ネットの「オバマ陰謀論」を本気で信じている

黒人出身ながら、完璧な英語と輝かしい学歴、そしてよき父の顔を持つオバマ前大統領の存在は、アメリカ社会で“白いゴミ”と呼ばれる白人労働者たちを大いに刺激した(撮影:JMPA)
「黒人」「アジア人」「白人」――。民族意識の強いアメリカ社会では、肌の色の違いに基づく分類が大きな意味を持つ。
ただ、白人のすべてが「WASP(ホワイト・アングロサクソン・プロテスタント)」であるわけではない。18世紀に移民としてやってきたスコッツ=アイリッシュ系の白人たちは、歴史的に貧困の中に生きてきた労働者階級だ。奴隷経済時代には日雇い労働者として働き、近年は機械工や工場労働者として生計を立てている。彼らは、アメリカ社会で“ヒルビリー(田舎者)”と呼ばれている。

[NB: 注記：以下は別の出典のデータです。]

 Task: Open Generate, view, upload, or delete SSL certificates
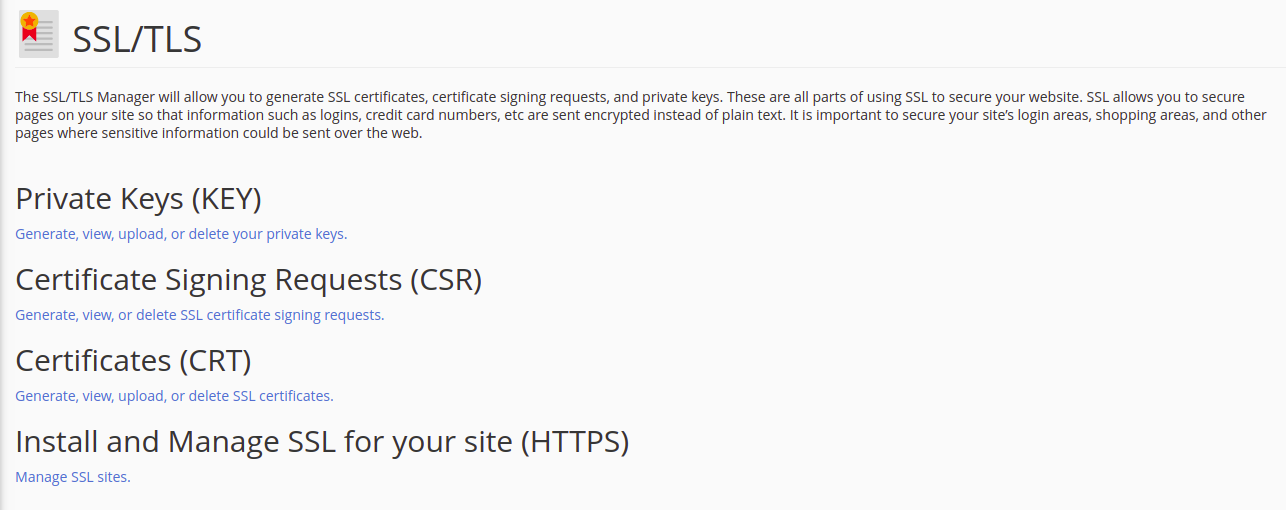pos(174,396)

こうした白人労働者たちの存在を無視して、ドナルド・トランプ大統領誕生の背景を読み解くことはできない。
アメリカの繁栄から取り残されたヒルビリーとは、いったいどのような人たちなのか。なぜ彼らは、トランプを支持し、オバマを目の敵にするのか。『ヒルビリー・エレジー』著者であり、自身もヒルビリー出身ながらイェール大学のロースクールを修了し、現在はシリコンバレーで投資会社の社長を務めるJ.D.ヴァンス氏が語る。
※第1回はこちら:「トランプを支持する『負け犬白人』たちの正体」

 

投票権を持つ白人保守層の約3分の1が、バラク・オバマ前大統領はイスラム教徒だと信じている。ある調査では、保守層の32%が、オバマは外国生まれだと回答し、19%は、どこで生まれたかわからないと答えた。つまり、白人保守層の過半数が、オバマがアメリカ人であることすら疑っているのである。

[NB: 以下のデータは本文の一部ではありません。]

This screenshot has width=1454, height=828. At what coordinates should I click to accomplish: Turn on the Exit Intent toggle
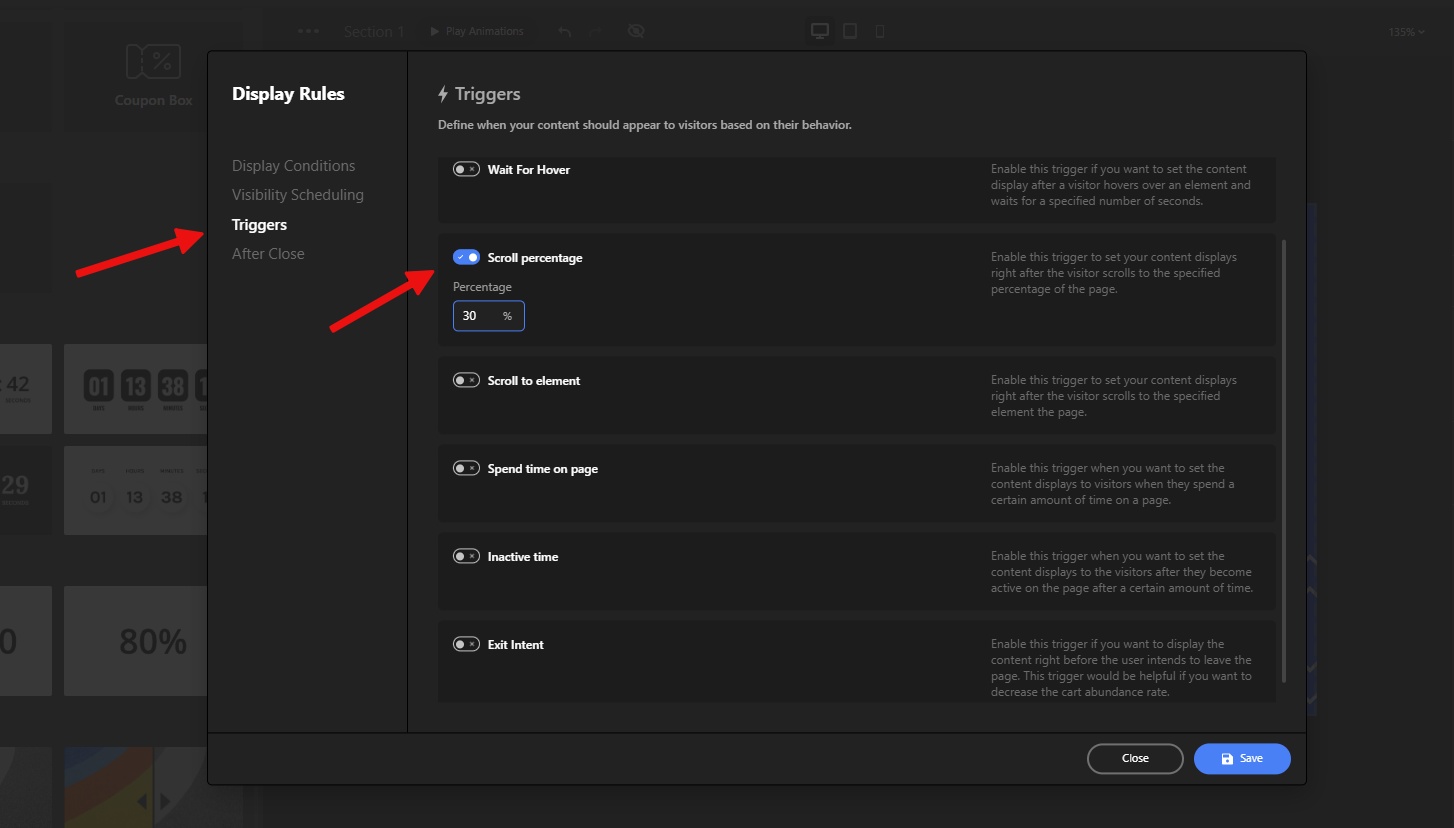pyautogui.click(x=466, y=644)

実際に私は、知人や遠い親類が、オバマについて、イスラム原理主義者とつながっているとか、裏切り者の売国奴であるとか、遠く離れた世界の端で生まれたなどと語るのを、たびたび耳にした。

黒人オバマと白人労働者の境遇は、天と地ほど違う

ただ、“アメリカ人と認められていない”オバマと私が大人になるまでに接してきた白人労働者階級“ヒルビリー”たちとを比べると、そこには天と地ほどの差がある。

オバマのニュートラルでなまりのない美しいアクセントは聞き慣れないもので、完璧すぎる学歴は、恐怖すら感じさせる。大都会のシカゴに住み、現代のアメリカにおける能力主義は、自分のためにあるという自信を基に、立身出世を果たしてきた。もちろん、オバマの人生にも、私たちと同じような逆境は存在し、それを自ら乗り越えてきたのだろう。しかしそれは、私たちが彼を知るはるか前の話だ。

オバマ大統領が現れたのは、私が育った地域の住民の多くが、アメリカの能力主義は自分たちのためにあるのではないと思い始めた頃だった。自分たちの生活がうまくいっていないことには誰もが気づいていた。死因が伏せられた10代の若者の死亡記事が、連日、新聞に掲載され(要するに薬物の過剰摂取が原因だった)、自分の娘は、無一文の怠け者と時間を無駄に過ごしている。